* Goal of the exercise
Quote the guide on replacing IVR with voice AI word for word, from "Start with a" to "one of deployment.", including both.

* Passage to read
How to Replace IVR With Voice AI for Contact Centres

TL;DR , Key Takeaways:

Start with a call flow audit. Ninety days of recordings, transcribed and clustered by intent. Without it, your deflection rate estimates are guesses. With it, they carry ±5% accuracy from week one of deployment.
The audio path is: PSTN → SBC (Ribbon/AudioCodes/CUBE) → FreeSWITCH → ASR WebSocket → LLM → TTS → back to FreeSWITCH. Total end-to-end latency target: 450-650ms on cloud, sub-300ms on-premise.
G.711 8kHz telephony audio must be upsampled to 16kHz PCM before sending to Zero STT. Use librosa kaiser_fast (0.3ms/chunk). Never use a polynomial resampler for real-time, it adds 210ms latency per 2 seconds of audio.
Hindi affirmatives (हाँ, ठीक है, अच्छा) are 200-400ms long. The default 500ms barge-in window misses 40% of them. Set the minimum detection window to 150ms for Indic deployments.
TRAI mandates DTMF fallback for any automated system handling financial transactions, OTP delivery, or KYC in India. Voice-only deployment is non-compliant. TRAI can direct the telco to terminate your number.
Indian callers provide unsolicited context in ~34% of opening utterances. A linear slot-filler built for Western caller behaviour will silently discard this information.

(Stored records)
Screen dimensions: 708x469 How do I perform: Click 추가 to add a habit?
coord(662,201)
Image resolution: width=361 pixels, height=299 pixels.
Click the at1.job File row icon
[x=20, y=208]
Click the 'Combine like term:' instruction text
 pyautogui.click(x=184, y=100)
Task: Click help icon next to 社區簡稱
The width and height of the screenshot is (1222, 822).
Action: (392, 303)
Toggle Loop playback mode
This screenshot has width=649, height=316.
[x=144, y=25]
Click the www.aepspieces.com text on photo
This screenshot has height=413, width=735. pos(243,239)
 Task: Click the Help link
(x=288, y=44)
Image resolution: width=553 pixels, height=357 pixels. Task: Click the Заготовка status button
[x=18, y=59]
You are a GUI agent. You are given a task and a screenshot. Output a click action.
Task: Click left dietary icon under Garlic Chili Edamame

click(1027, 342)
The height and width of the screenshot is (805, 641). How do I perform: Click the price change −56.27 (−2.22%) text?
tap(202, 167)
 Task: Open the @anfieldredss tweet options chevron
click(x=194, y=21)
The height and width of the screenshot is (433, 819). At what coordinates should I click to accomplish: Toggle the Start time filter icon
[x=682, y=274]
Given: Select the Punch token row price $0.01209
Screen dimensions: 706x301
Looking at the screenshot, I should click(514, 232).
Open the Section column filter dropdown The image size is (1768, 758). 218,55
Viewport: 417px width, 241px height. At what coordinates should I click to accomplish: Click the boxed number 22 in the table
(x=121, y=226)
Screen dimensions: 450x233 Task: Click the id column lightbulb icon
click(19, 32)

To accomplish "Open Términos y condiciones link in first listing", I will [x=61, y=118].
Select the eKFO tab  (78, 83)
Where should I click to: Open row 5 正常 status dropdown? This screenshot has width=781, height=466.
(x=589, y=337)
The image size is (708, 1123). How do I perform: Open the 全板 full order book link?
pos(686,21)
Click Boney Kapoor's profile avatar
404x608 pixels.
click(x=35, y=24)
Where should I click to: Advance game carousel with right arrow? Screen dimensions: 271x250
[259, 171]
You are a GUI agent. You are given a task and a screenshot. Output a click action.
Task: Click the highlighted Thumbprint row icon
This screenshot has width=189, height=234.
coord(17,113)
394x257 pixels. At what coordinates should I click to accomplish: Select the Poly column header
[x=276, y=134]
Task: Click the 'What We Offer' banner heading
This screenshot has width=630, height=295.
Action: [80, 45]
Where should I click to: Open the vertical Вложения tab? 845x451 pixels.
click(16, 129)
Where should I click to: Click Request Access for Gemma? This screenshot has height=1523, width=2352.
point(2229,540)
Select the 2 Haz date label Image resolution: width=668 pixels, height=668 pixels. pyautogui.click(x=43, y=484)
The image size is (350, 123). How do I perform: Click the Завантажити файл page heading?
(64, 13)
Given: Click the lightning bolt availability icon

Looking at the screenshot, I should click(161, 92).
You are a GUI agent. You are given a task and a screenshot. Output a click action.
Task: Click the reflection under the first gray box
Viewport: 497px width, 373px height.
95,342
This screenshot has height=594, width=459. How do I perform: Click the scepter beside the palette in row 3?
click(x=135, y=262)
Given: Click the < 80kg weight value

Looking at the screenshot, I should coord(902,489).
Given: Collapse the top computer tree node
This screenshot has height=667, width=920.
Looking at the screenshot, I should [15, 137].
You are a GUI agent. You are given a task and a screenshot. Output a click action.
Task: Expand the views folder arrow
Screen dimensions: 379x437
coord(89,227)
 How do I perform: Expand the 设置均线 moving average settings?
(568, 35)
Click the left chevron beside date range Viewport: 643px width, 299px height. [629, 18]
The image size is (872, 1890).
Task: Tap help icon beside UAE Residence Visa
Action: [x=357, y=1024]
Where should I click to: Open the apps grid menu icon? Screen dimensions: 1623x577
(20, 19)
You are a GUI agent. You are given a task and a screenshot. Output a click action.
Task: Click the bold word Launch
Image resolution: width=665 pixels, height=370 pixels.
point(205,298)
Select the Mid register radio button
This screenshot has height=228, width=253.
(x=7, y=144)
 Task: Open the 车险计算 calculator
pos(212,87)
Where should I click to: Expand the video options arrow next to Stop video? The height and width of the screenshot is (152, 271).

* Response
Start with a call flow audit. Ninety days of recordings, transcribed and clustered by intent. Without it, your deflection rate estimates are guesses. With it, they carry ±5% accuracy from week one of deployment.